- **Exercise prompt**
The answer should hold only the lines from the beginning of the listing below to the line containing "1034x694 pixels.", both included, with every picture left out.

- **Data for this exercise**
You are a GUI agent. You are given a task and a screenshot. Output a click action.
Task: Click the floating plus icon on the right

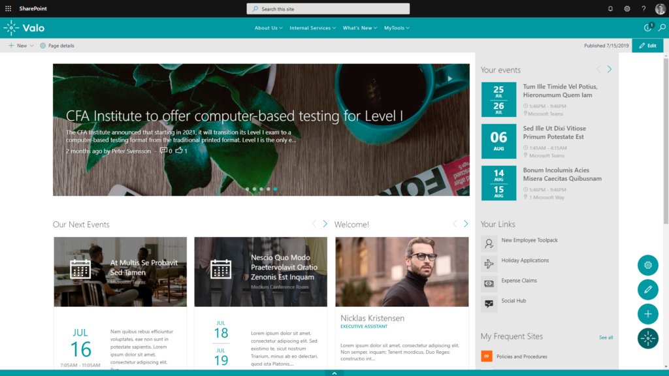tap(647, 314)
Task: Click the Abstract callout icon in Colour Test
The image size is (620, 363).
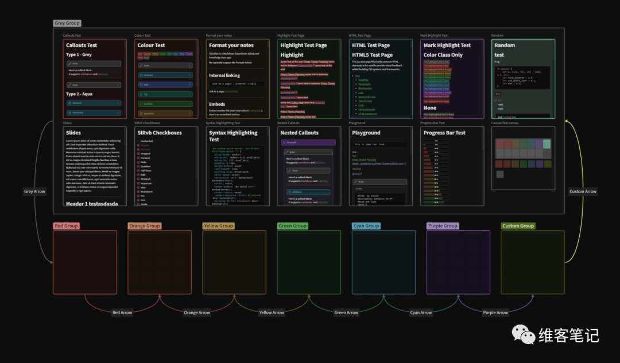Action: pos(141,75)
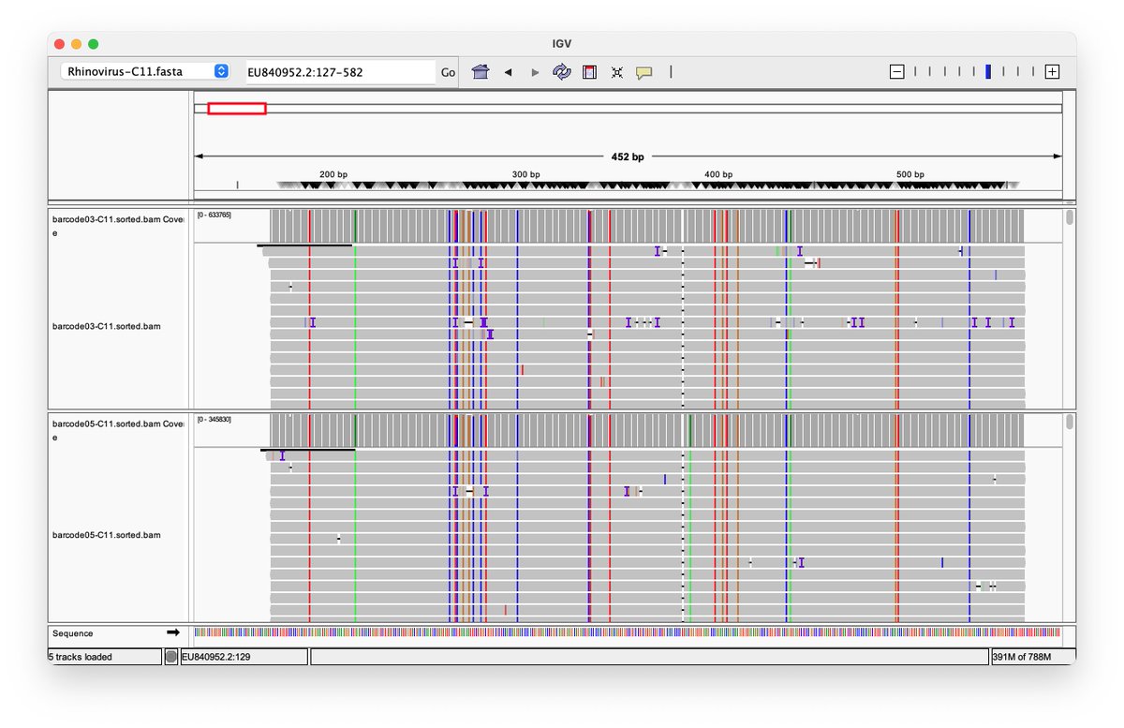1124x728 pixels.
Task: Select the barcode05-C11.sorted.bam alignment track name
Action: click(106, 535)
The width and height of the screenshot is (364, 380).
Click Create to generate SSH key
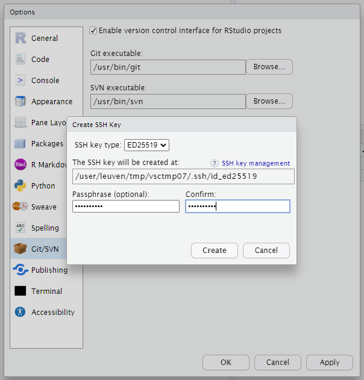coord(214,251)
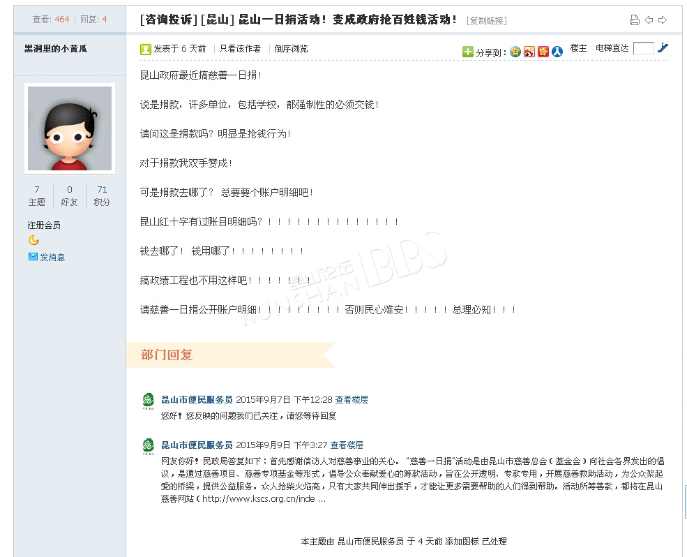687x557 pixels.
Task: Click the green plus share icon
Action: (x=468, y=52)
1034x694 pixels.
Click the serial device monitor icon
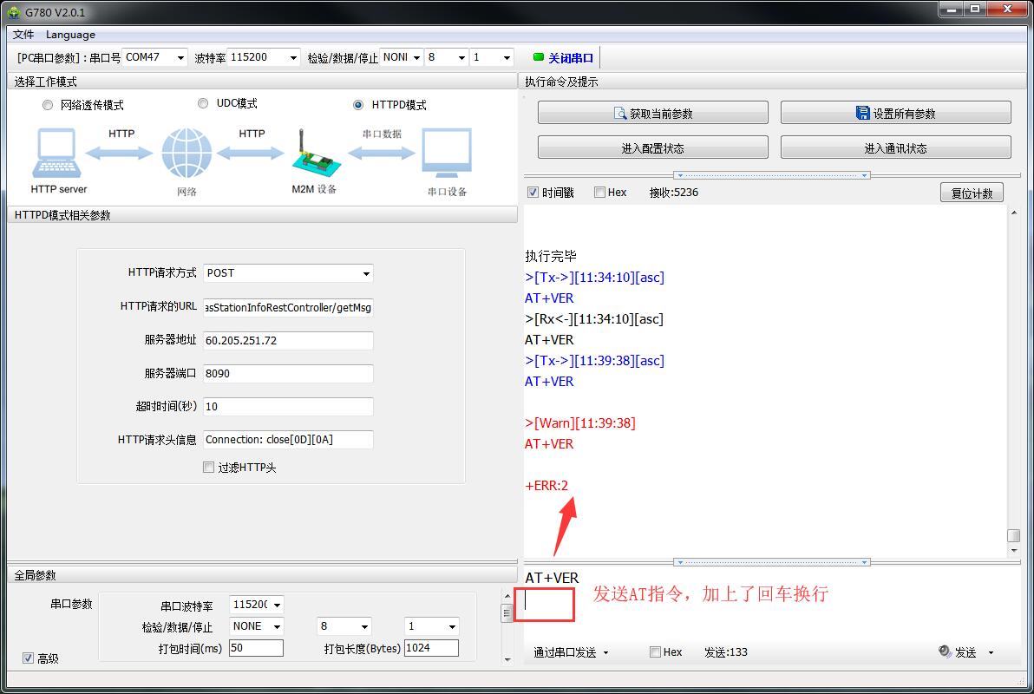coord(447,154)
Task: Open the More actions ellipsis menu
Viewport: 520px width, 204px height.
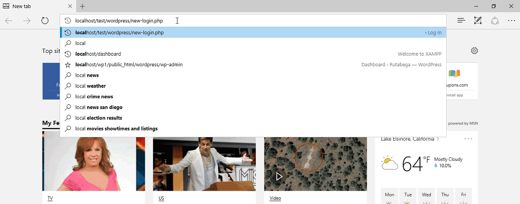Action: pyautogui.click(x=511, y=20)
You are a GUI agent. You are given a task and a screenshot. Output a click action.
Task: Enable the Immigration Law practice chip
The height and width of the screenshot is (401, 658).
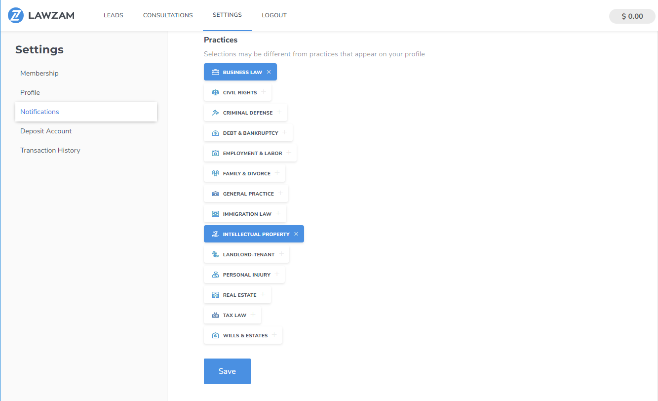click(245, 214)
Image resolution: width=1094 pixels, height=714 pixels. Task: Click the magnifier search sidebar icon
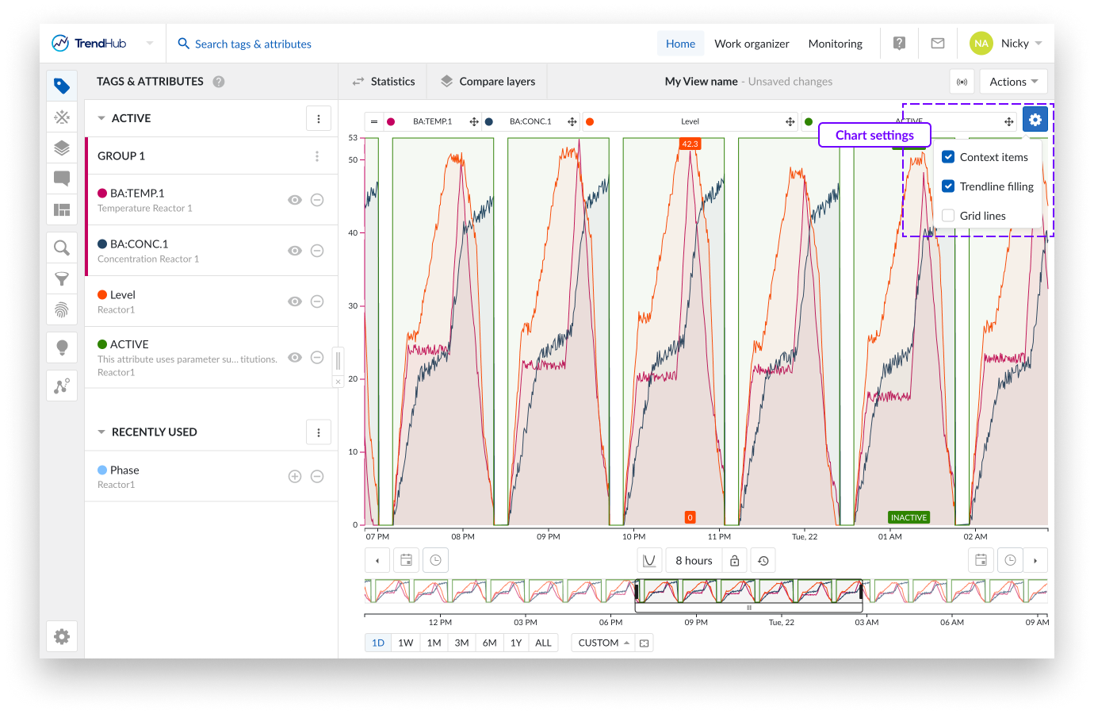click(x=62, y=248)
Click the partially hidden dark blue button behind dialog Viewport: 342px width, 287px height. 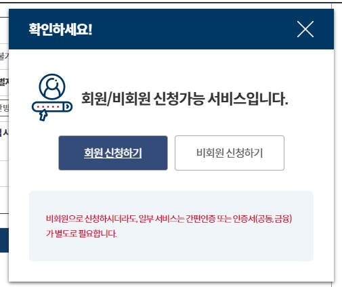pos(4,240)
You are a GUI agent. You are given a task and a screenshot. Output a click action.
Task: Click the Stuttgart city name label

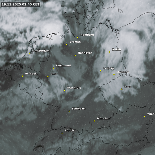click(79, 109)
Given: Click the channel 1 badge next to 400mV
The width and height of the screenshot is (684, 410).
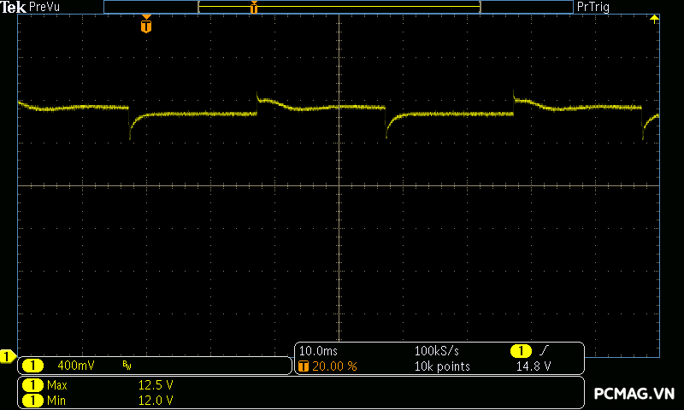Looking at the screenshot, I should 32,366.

- **Exercise result**
You are a GUI agent. You are given a task and a screenshot. Output a click action.
Task: Click the floating plus icon on the right

tap(647, 314)
Task: Click the Abstract callout icon in Colour Test
The image size is (620, 363).
Action: pos(141,75)
1124x728 pixels.
Task: Select the barcode05-C11.sorted.bam alignment track name
Action: click(106, 535)
The width and height of the screenshot is (364, 380).
Click Create to generate SSH key
coord(214,251)
687x557 pixels.
Task: Click the green plus share icon
Action: (x=468, y=52)
1034x694 pixels.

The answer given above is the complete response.